Items listed in a dataset:
====

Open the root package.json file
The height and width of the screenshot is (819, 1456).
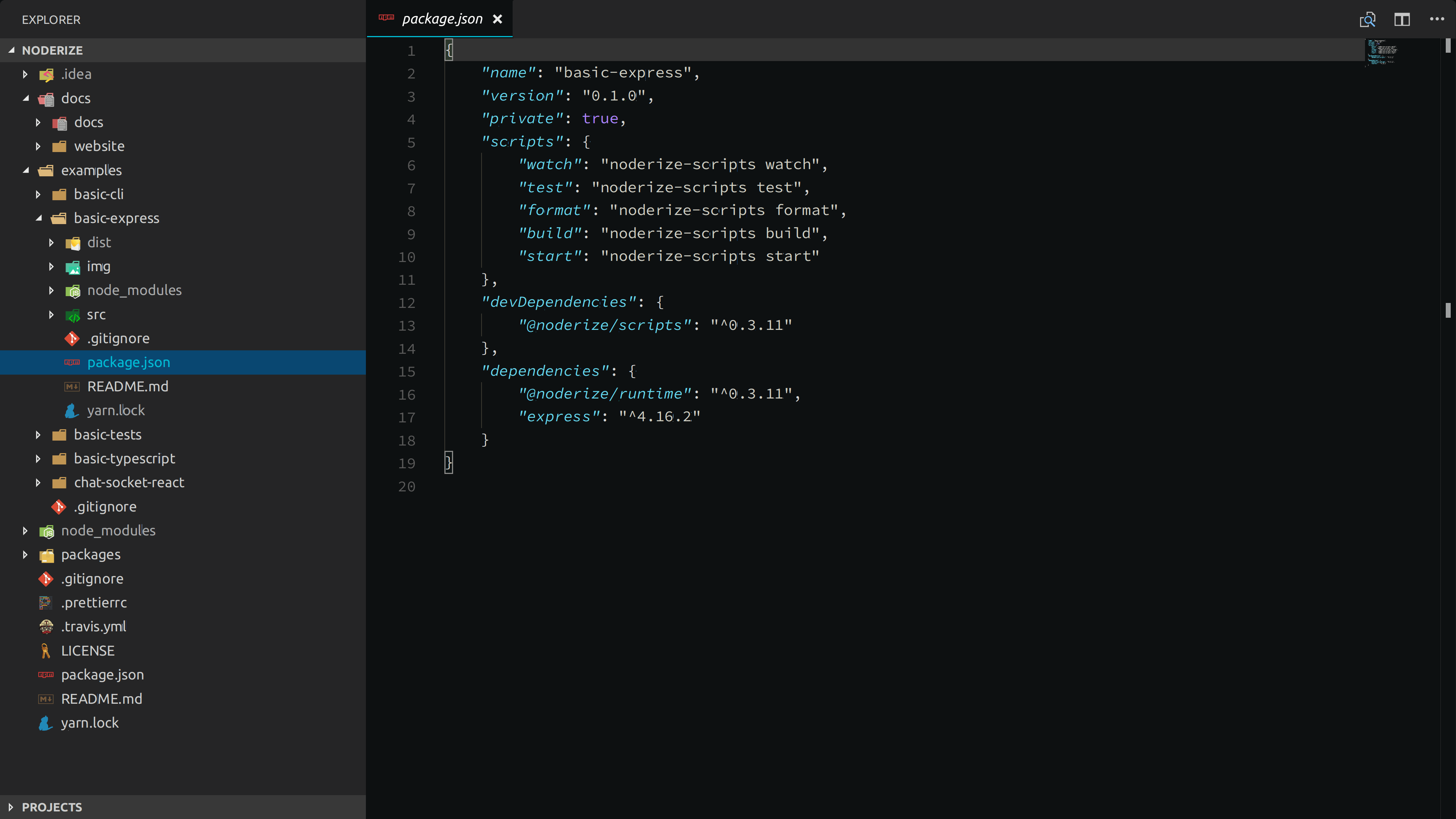[x=102, y=675]
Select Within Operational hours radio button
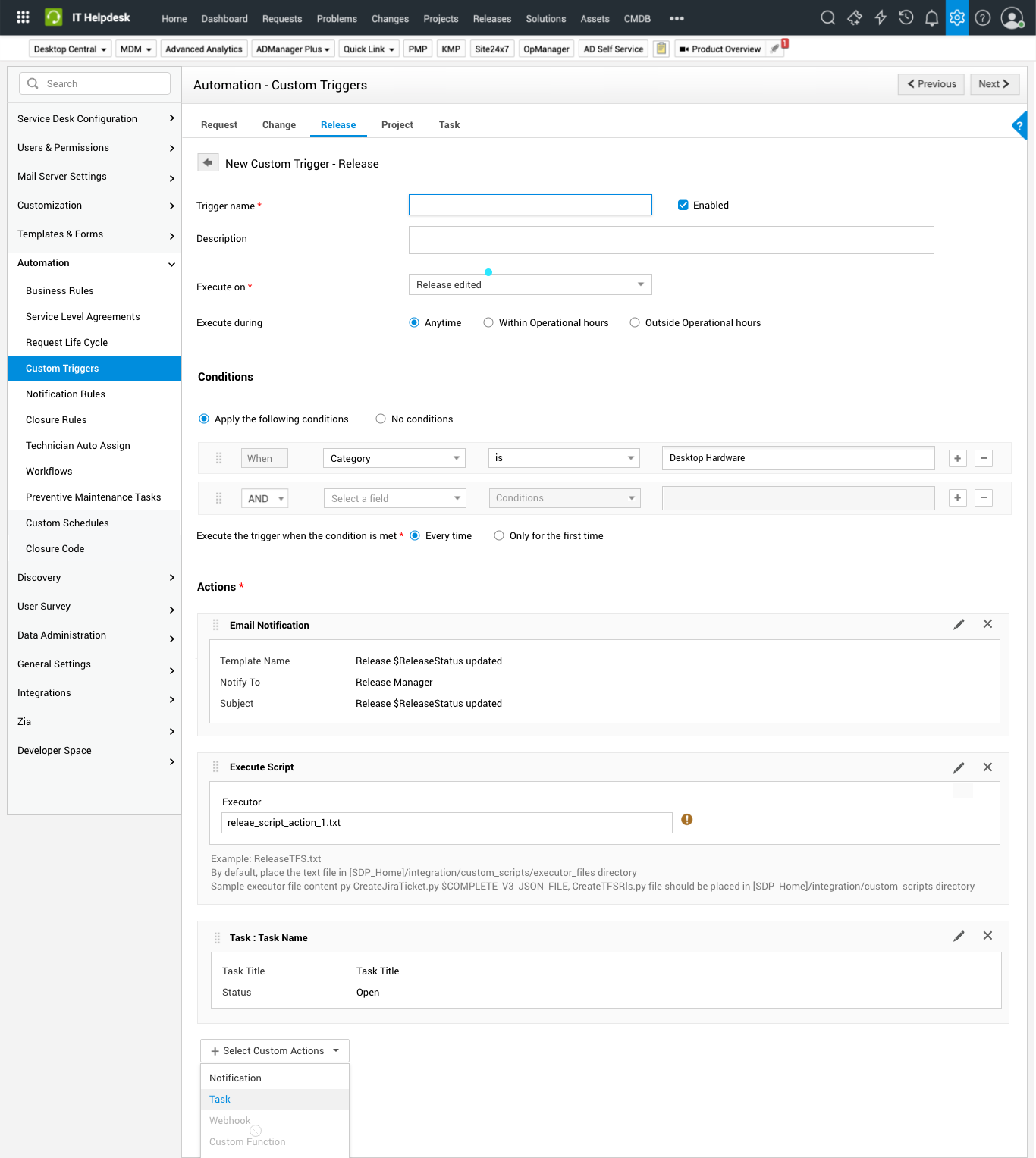 click(488, 322)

====

Short problem: Rewrite every line of the listing with "radio button" switched to "option", keeping all else unchanged and leaving the pictures out of the answer.

Correct output:
Open the root package.json file
The height and width of the screenshot is (819, 1456).
[x=102, y=675]
Select Within Operational hours option
 click(488, 322)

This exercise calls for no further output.